Document text:

━━━━━━

Corruption: In numerous cases, government prosecutors investigated public officials and leaders of state-owned enterprises, who generally held high CCP ranks, for corruption.
While the tightly controlled state media apparatus publicized some notable corruption investigations, as a general matter, very few details were made public regarding the process by which CCP and government officials were investigated for corruption. In September Meng Hongwei, serving as the country’s first Interpol president in Lyon, France, while retaining his position as a Chinese Ministry of Public Security vice minister, disappeared after arriving in China on a September 25 flight. Media outlets reported Meng was taken into custody by “discipline authorities” upon his arrival into China for suspected corruption. The government announced Meng was being monitored while the NSC-CCDI investigated him and his associates for allegedly taking bribes, and at year’s end the case remained unresolved.

━━━━━━

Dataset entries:

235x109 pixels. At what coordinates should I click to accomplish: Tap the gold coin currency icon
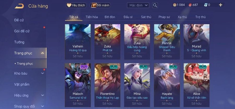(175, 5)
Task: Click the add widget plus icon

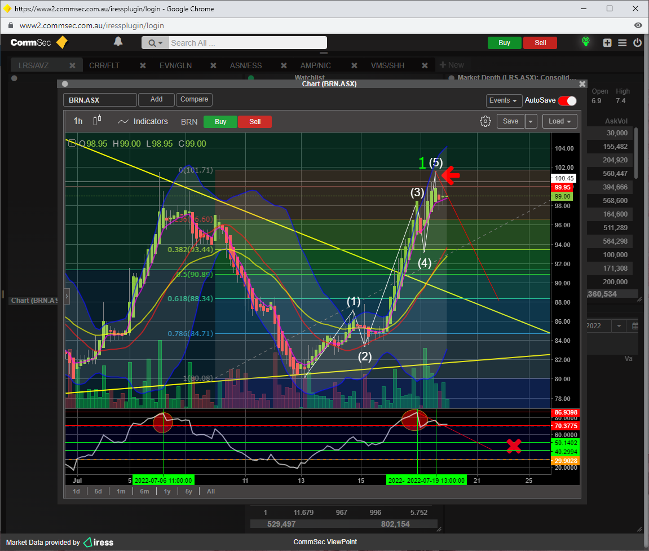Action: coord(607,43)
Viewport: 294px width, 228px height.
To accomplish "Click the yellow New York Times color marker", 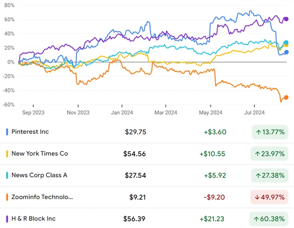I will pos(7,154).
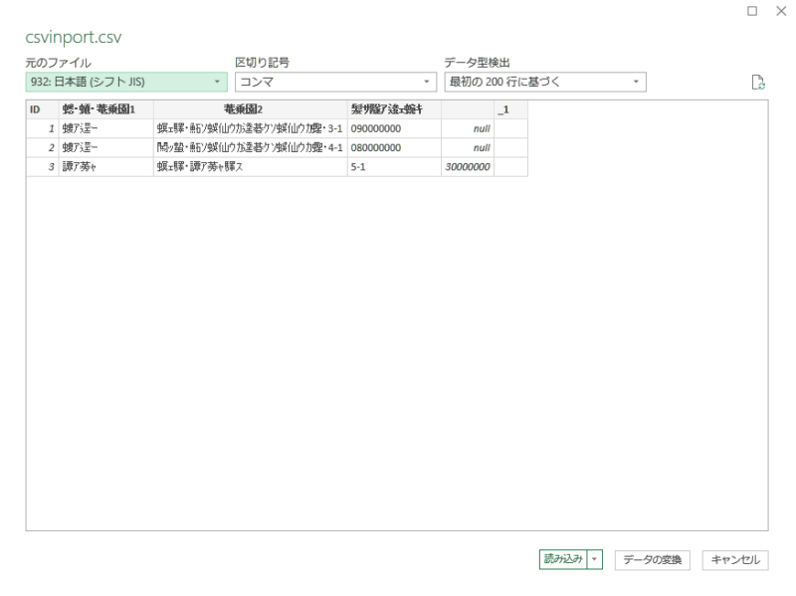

━━━━━━

Questions to answer:
1. Answer these questions using the corruption passage above the data.
(a) Besides public officials, whom did government prosecutors investigate for corruption?
(b) In which city was Meng Hongwei serving as Interpol president?
(c) On what date was the flight that brought Meng Hongwei to China?
2. Reproduce part of the corruption passage word for word, beginning at the words "Corruption: In numerous" and stopping after the words "ranks, for corruption.".

Your written answers:
1.
(a) Leaders of state-owned enterprises
(b) Lyon, France
(c) September 25

2.
Corruption: In numerous cases, government prosecutors investigated public officials and leaders of state-owned enterprises, who generally held high CCP ranks, for corruption.